Jamestown Fights Its Second-Rate Image

By Fredrick Kunkle
Washington Post Staff Writer
Sunday, April 8, 2007

Four centuries later, Jamestown is still looking for a little respect.

True, breathtaking reproductions of the tall-masted ships will set sail to mark its 400th birthday, and Virginia is hosting a multimillion-dollar bash next month with pageantry, celebrities and fireworks to honor the first permanent English colony in the New World.

Even Queen Elizabeth II is coming to the Old Dominion to acknowledge her countrymen's role in giving birth to a prosperous new nation.

In the American psyche, however, Plymouth Rock is where it all began.

Despite efforts to assert itself as the home of U.S. democracy and free enterprise, Jamestown has lagged in stature and recognition, becoming the Rodney Dangerfield of early colonial settlements.

"Jamestown has been forgotten," said James Horn, vice president of research for the Colonial Williamsburg Foundation and author of "A Land as God Made It: Jamestown and the Birth of America."

The only permanent European colony whose contributions could be said to have been even more obscured is truly the oldest -- St. Augustine, which was founded by Spanish explorers in 1565. Still, historians say that the Florida city's fortunes may be on the rise as Spanish-speaking immigrants reshape U.S. culture.

"We've heard it all before -- many times," said William R. Adams, director of St. Augustine's Heritage Tourism Department. "St. Augustine has generally been ignored because it's of Spanish origin, and not English. Obviously, all the firsts belong to St. Augustine."

But this is Jamestown's year, and Virginians and students of the early colonial period are working to make sure that attention is paid. The 18 months of events commemorating the settlement are focusing attention on a colony that has long been overshadowed, organizers say.

"Ain't it great that everybody's having that kind of discussion?" asked Elizabeth S. Kostelny, executive director of the Association for the Preservation of Virginia Antiquities, a nonprofit agency that oversees the site of the original fort with the National Park Service. "It's engaging everybody in a debate about what it means to be an American."

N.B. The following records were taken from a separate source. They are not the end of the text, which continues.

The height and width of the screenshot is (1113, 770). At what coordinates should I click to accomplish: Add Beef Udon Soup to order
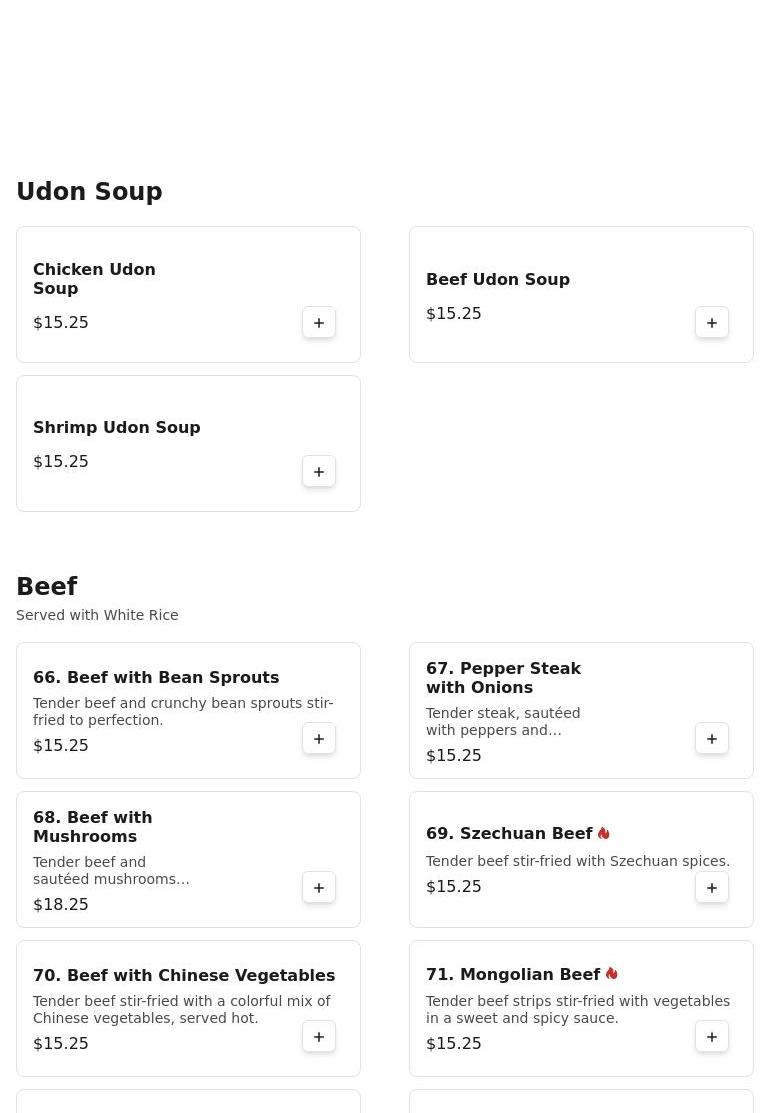(712, 323)
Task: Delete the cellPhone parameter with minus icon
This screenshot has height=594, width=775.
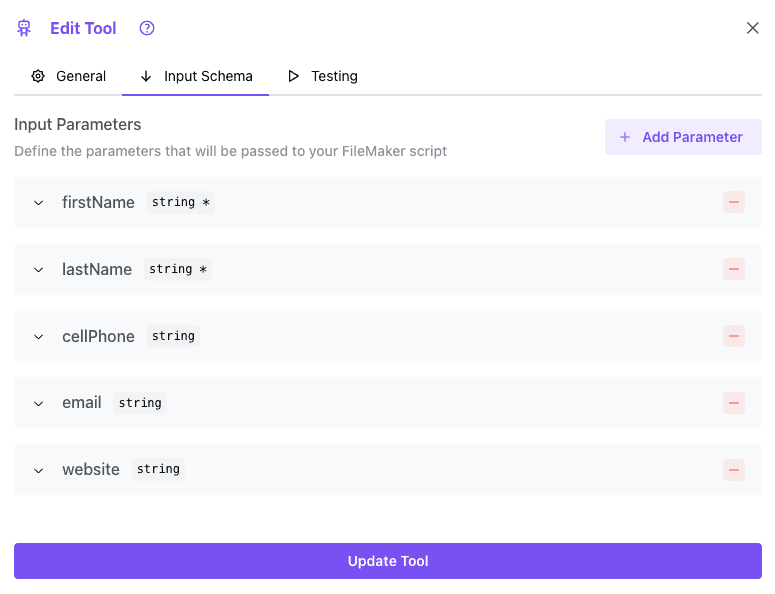Action: (x=734, y=336)

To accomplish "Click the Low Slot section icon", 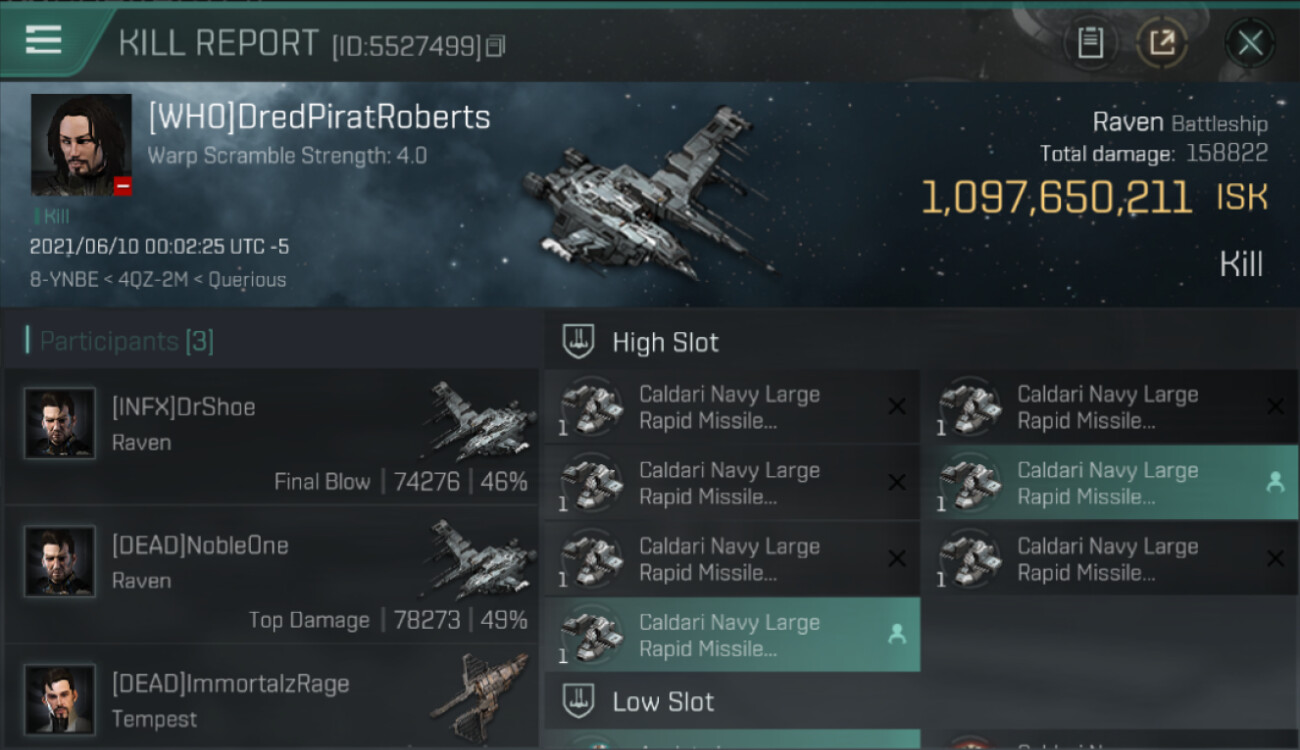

Blame Thanksgiving. Blame the Civil War. Blame Harvard University and the educational hegemony of New England. Or, blame the colonists and their conduct: The Pilgrims were seen as pious seekers coming for religious freedom, but the Jamestown colonists were high-society fops and lower-class riffraff hoping to strike it rich. Even Capt. John Smith, the colony's bona fide hero, famously complained that some of his fellow colonists preferred to starve rather than work.

But less than 200 years after the Pilgrims struck land aboard the Mayflower in 1620, the flinty New Englanders had laid claim to the nation's founding myth. Jamestown and St. Augustine were virtually airbrushed out of the picture, historians say. St. Augustine and Jamestown might have been first to figure out how to create permanent colonies, but, the feeling goes, Plymouth was the cradle of the nation's soul.